Aunque Durastanti trabajaba con ese material de primera, el mecanismo que terminó siguiendo en La extranjera fue el contrario al que el mercado editorial dicta que hay que hacer con las memorias, que es tomar lo peor de la propia vida y maximizar su potencial cataclísmico. Cuando cuenta, por ejemplo, la vez que su padre les retuvo a ella y a su hermano de niños en el balcón de su casa, con todo el pueblo mirando, lo hace de la manera menos épica posible. “Yo ni siquiera lo recordaba hasta que, de adolescente, un chico de la aldea me dijo que esa escena era uno de los traumas de su infancia. Podría analizar por qué yo lo había olvidado desde un punto de vista psicoanalítico. La negación, el olvido, etcétera. Pero eso no me interesa. Me gusta más entenderlo como parte del funcionamiento de la ficción y la empatía. Cuando te armas tu educación sentimental, muchas de tus revelaciones vienen de un libro que leíste o una película que viste”.

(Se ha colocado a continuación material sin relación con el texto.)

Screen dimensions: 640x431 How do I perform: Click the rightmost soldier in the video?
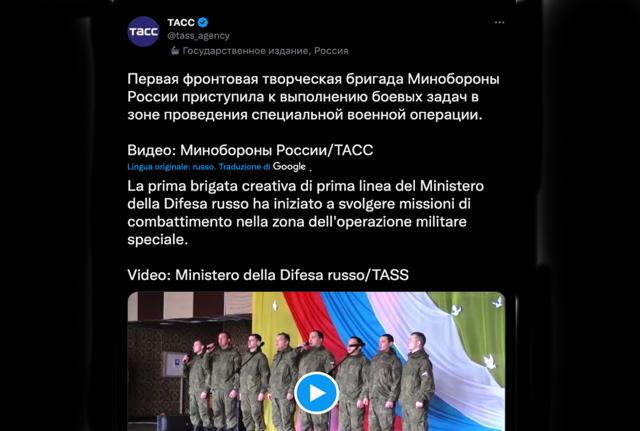click(416, 382)
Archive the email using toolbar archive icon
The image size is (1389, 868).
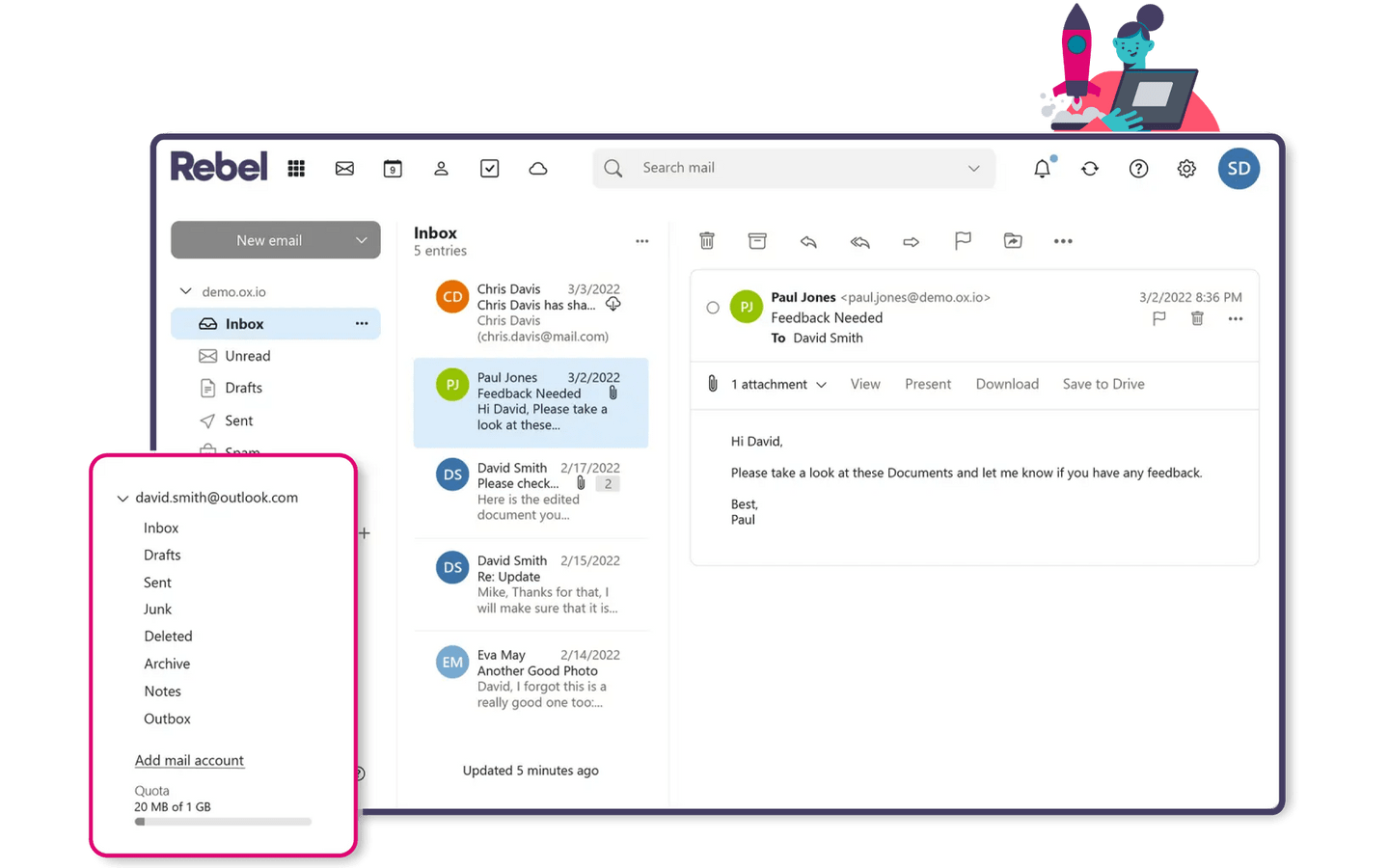(x=757, y=241)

También cuando narra la vez que su padre la secuestró durante unos días y se la llevó de viaje por los Abruzos lo hace casi como si fuera un road trip entre un padre y una hija. Durante días, cenan pizza y filete y langosta en restaurantes de manteles adamascados y suelo de espejo, porque ser pobres también se les daba fatal a los Durastanti. Ella y su hermano tenían nikes y barbies, regalados por la familia, pero a veces cenaban agua y cereales porque no había nada en la nevera. “Mis padres fueron instintivamente rebeldes desde niños sobre lo que significa ser pobre y ser discapacitado”.
El hermano mayor de la autora se rebeló ante esas circunstancias intentado ser agresivamente convencional. Creía que, si eran buenos chicos, iban a misa y estudiaban mucho, el pueblo les perdonaría su diferencia. Hoy es arquitecto y vive en Roma, en el apartamento contiguo al que ha ocupado la autora los últimos meses.
Ella se concentró en el lenguaje. Quiso aprender el italiano más perfecto. “Creía que eso me haría no solo buena ciudadana, también mejor persona. Me convertiría en una espía vestida de incógnito. Si lograba hablar un italiano impecable, eso sería como hacerse invisible. Nadie podría ver a mi familia”.
Tras estudiar en Roma, vivió durante muchos años en Londres. Cree que en cada uno de los sitios por los que ha pasado ha dejado un holograma de sí misma, viviendo otra versión de su biografía. Hace año y medio se había mudado con su pareja de vuelta a Nueva York, pero la pandemia la arrastró de nuevo a Roma, donde se encontró con una ciudad “tropical y estancada, casi con vibraciones de arenas movedizas”. Ha echado en falta la extranjeridad. “Para mi escritura era útil y más interesante escribir en italiano sin estar inmersa en la lengua todo el tiempo. Y ahora que lo estoy, echo de menos ese elemento de desplazamiento. Siempre he escrito de lugares que he abandonado en una lengua que no uso a diario”.
Con sus padres tiene ahora una relación basada en los cuidados. La edad los ha calmado, sobre todo a él, y de alguna manera los ha igualado a los otros padres, los de sus amigos, con sus achaques y sus excentricidades de viejos. Esa es otra de las ideas que vertebran La extranjera: la discapacidad no es un estado, sino un destino, y casi todos, si llegamos a viejos, acabamos alcanzándolo.